11 trials with a total of 26341 subjects reported OS. There was no significant heterogeneity among the studies concerning OS, a fixed-effect model was used to analyze the pooled OS (I^{2 =} 12.9%, Tau²= 0.0025, P=0.321). The overall analysis showed that extended endocrine therapy significantly increased OS compared with the control (HR=0.885, 95% CI: 0.822-0.953, 95% PI: 0.771-1.035) (Figure 2B). As shown in Table 3, compared with observation in the control, prolonged treatment with drugs increased OS (HR=0.813, 95% CI: 0.732-0.903, 95% PI: 0.645-1.024). In addition, compared with AET for 5 years, AET for 10 years (HR=0.861, 95% CI: 0.785-0.944, 95% PI: 0.675-1.148) or for 7-8 years (HR=0.814, 95% CI: 0.668-0.994) increased OS. The significant benefit of extended endocrine treatment for OS was obtained in the group that the prior endocrine treatment was TAM (HR=0.837, 95% CI: 0.765-0.917, 95% PI: 0.664-1.083). No significant benefit of extended endocrine therapy for OS was observed in postmenopausal women (HR=0.946, 95% CI: 0.855-1.046, 95% PI: 0.829-1.079) or lymph node positive patients (HR=0.907, 95% CI: 0.586-1.404) (Figure 4).

TABLE 3

Table 3 Meta-analysis of OS for extended versus routinely endocrine treatment in HR+ early breast cancer.

FIGURE 4

Figure 4 Forest plot of subgroup analysis of extended adjuvant endocrine therapy for overall survival (OS). (A) Subgrouped by the extended treatment method in experimental and control arm; (B) subgrouped by the duration of adjuvant endocrine therapy; (C) subgrouped by menopausal state of patients; (D) subgrouped by lymph node positive/negative; (E) subgrouped by the type of prior endocrine treatment.
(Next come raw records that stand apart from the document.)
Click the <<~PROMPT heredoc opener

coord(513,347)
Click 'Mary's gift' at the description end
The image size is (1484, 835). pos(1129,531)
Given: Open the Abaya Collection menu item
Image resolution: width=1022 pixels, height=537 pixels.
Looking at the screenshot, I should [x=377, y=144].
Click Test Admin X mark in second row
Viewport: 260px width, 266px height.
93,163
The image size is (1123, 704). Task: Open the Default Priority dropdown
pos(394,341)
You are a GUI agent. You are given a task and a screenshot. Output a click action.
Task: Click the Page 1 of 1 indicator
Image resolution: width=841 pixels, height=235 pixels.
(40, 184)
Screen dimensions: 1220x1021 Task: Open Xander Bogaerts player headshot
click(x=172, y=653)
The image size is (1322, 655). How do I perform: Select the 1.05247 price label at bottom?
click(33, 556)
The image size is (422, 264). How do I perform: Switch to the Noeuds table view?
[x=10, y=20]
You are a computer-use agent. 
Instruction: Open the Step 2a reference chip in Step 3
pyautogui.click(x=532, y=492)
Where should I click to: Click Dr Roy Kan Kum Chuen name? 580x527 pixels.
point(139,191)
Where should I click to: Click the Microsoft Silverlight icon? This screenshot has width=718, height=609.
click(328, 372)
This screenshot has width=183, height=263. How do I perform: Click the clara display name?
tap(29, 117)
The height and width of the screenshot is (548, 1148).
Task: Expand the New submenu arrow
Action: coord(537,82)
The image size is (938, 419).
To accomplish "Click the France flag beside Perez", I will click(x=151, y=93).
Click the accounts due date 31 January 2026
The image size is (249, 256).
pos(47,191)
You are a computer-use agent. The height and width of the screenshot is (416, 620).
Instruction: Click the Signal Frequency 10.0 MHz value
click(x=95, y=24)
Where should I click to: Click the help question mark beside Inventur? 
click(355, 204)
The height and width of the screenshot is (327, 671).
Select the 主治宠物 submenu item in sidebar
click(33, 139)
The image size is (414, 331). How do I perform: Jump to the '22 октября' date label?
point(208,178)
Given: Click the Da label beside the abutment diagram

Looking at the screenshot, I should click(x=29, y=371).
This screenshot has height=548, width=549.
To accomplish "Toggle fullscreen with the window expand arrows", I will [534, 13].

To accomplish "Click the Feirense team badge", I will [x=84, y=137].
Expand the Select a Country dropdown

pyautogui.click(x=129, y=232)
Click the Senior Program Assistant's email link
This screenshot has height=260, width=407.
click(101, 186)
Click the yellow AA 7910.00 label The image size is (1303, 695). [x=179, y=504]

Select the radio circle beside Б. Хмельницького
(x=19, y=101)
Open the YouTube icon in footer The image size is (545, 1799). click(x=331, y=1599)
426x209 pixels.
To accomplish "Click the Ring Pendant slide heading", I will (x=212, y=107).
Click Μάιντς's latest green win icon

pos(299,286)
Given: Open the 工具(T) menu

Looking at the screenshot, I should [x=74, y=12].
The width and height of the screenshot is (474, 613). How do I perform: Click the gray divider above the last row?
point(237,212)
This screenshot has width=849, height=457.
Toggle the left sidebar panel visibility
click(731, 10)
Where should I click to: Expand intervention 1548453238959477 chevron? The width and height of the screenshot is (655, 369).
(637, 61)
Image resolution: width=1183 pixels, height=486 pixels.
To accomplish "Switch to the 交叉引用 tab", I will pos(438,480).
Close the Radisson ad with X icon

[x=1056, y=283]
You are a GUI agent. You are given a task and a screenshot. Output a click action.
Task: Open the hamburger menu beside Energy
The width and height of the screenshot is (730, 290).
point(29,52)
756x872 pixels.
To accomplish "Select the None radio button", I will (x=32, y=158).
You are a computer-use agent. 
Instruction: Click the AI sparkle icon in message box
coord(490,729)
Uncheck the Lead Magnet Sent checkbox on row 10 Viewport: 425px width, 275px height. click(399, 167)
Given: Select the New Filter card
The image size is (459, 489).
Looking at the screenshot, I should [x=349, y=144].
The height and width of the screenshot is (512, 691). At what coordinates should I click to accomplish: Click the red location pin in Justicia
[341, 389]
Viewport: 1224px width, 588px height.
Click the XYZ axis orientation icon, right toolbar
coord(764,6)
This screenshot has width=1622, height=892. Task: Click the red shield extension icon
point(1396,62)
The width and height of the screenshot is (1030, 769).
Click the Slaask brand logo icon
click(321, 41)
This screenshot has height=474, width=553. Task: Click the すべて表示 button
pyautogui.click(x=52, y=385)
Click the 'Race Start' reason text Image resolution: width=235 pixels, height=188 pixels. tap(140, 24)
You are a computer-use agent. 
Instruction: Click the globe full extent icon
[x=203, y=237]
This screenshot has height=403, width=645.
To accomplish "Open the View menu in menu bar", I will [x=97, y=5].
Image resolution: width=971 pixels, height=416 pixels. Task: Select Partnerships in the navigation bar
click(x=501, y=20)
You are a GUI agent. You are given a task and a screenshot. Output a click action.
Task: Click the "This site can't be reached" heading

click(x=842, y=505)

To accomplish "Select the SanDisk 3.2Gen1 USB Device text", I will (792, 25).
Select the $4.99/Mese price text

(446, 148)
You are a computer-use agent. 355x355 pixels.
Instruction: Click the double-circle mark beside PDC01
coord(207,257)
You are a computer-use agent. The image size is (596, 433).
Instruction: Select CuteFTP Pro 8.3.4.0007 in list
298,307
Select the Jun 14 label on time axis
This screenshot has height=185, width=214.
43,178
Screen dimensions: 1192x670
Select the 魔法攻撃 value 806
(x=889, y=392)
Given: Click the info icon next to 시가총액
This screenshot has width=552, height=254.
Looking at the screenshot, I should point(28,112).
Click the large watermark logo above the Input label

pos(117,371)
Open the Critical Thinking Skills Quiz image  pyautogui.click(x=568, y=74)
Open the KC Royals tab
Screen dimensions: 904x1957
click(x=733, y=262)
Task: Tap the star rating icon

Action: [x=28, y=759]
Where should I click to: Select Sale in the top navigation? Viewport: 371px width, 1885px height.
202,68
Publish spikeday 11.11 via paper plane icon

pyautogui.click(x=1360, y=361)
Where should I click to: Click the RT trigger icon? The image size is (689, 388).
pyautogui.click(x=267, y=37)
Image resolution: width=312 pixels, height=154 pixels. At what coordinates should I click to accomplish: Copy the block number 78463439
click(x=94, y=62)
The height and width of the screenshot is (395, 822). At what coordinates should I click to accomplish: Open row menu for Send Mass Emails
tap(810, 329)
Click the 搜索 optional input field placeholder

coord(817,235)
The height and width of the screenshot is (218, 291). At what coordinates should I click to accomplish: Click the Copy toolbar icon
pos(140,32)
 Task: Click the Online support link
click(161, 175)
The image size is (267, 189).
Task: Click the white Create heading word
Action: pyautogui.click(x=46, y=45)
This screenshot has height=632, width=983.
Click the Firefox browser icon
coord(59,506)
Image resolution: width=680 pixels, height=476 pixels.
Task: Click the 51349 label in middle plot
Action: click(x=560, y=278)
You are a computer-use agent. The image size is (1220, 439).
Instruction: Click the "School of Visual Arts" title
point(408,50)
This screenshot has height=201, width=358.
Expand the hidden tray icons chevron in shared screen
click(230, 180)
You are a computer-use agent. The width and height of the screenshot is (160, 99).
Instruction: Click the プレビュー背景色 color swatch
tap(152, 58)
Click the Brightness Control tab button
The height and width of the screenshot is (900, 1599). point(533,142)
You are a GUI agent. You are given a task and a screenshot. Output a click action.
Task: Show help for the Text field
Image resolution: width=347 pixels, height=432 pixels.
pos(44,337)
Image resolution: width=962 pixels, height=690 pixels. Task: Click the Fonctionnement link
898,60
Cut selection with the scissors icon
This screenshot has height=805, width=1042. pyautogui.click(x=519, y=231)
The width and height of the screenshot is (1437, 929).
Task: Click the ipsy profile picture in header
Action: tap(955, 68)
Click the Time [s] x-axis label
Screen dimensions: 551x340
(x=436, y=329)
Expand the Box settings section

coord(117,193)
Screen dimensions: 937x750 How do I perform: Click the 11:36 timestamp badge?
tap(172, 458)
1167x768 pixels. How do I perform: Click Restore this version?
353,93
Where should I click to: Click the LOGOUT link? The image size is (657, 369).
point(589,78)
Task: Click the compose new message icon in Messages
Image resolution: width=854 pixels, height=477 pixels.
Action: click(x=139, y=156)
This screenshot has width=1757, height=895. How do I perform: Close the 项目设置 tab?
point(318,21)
RFS, DMFS and NBCCI of extended endocrine treatment versus the control

For RFS, five trials with a total of 10645 subjects reported the HR and 95%CI. Our analysis with a fixed-effect model showed that extended adjuvant endocrine therapy was associated with an increased RFS (HR=0.833, 95% CI: 0.747-0.927, 95% PI: 0.575-1.159, I²= 11.0%, Tau²= 0.0056) (Table 4, Figure 2C). Four trials involving 8842 participants reported DMFS. Our analysis with a fixed-effect model observed that extended endocrine treatment significantly increased DMFS (HR=0.824, 95% CI: 0.694-0.979, 95% PI: 0.300-2.089, I^{2 =} 47.9%, Tau^{2 =} 0.0330) (Table 4; Figure 2D). For NBCCI, five trials with a total of 10932 subjects were included in our analysis. The result with a fixed-effect model showed that extended adjuvant endocrine therapy reduced NBCCI (HR=0.484, 95% CI: 0.403-0.583, 95% PI: 0.359-0.654, I^{2 =} 0, Tau^{2 =} 0) (Table 4; Figure 2E).

TABLE 4

Table 4 Meta-analysis of RFS, DMFS, NBCCI and AEs for extended versus routinely endocrine treatment in HR+ early breast cancer.

EFS of extended endocrine treatment versus the control

For EFS, the trial SCOTTISH reported that extended TAM therapy for 5 years had no effect on EFS (HR=1.270, 95%CI: 0.871-1.852). Since only 1 article reported the effect of extended adjuvant endocrine therapy on prognosis of EFS, it cannot be performed with a meta-analysis in our study.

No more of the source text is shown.